ТЕКСТ ДЛЯ РАЗБОРА ->
Сегодня мы повсюду слышим стук игральных костей. Люди готовят кости для очередного броска. Их интересует, каковы шансы на это… или на то.

Вероятность того, что огромный метеорит разрушит Манхэттен, полагаем мы, достаточно мала, не больше, чем шансы Бен Ладена получить Нобелевскую премию мира. Конечно, всякое может случиться, но некоторые вещи вероятнее других. Но, как предупреждает нас Гейзенберг, пытаясь точно вычислять, мы изменяем соотношение шансов.

Рынки отличаются своеобразной капризностью. Стоит людям увериться, что нечто непременно произойдет, шансы заработать на этом деньги тут же падают. В этом и заключается разница между гуманитарными и точными науками. Стоит людям понять, что случится нечто важное для рынка, вне зависимости от того, правильно они поняли или нет, это уже случилось. Когда люди вбивают себе в голову, что, покупая акции, можно разбогатеть, они вносят возмущение во Вселенную – они покупают акции и вздувают их цены. А уж тогда чем выше цены акций, тем больше людей верят в них и тем выше взлетает курс. Поскольку вечно так длиться не может, в какой-то момент цены достигают пика, и это происходит почти точно в тот момент, когда достигает максимума уверенность людей, что акции могут сделать их богатыми.

В США этот момент наступил где-то между концом 1999 г. и мартом 2000 г. Нами овладело своего рода безумие.

ЗАДАНИЯ ->
1: Перепишите отрывок из текста о рынках: начните с фразы, где есть слова «Сегодня мы повсюду», и остановитесь после слов «изменяем соотношение шансов.». В этом отрывке поменяйте «Манхэттен» на «Лондон».
2: Перескажите текст о рынках в двух предложениях.

ИСХОДНЫЕ ДАННЫЕ ->
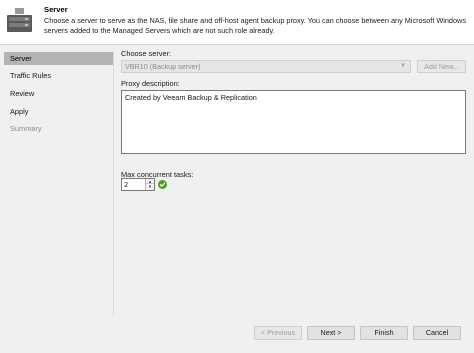 Image resolution: width=474 pixels, height=353 pixels. I want to click on next-button: Next >, so click(331, 333).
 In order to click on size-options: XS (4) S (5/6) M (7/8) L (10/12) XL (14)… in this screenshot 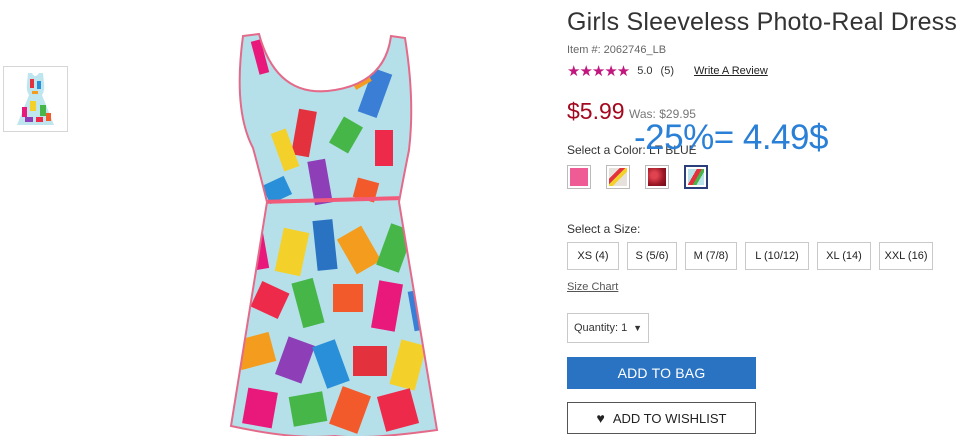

ОТВЕТЫ ->
1:
Сегодня мы повсюду слышим стук игральных костей. Люди готовят кости для очередного броска. Их интересует, каковы шансы на это… или на то.

Вероятность того, что огромный метеорит разрушит Лондон, полагаем мы, достаточно мала, не больше, чем шансы Бен Ладена получить Нобелевскую премию мира. Конечно, всякое может случиться, но некоторые вещи вероятнее других. Но, как предупреждает нас Гейзенберг, пытаясь точно вычислять, мы изменяем соотношение шансов.

2: Люди постоянно прикидывают шансы, но, как предупреждает Гейзенберг, точные расчеты сами меняют соотношение шансов. На рынке вера в то, что акции обогащают, вздувает цены, и пик наступает почти тогда же, когда эта уверенность максимальна: в США это случилось между концом 1999 г. и мартом 2000 г.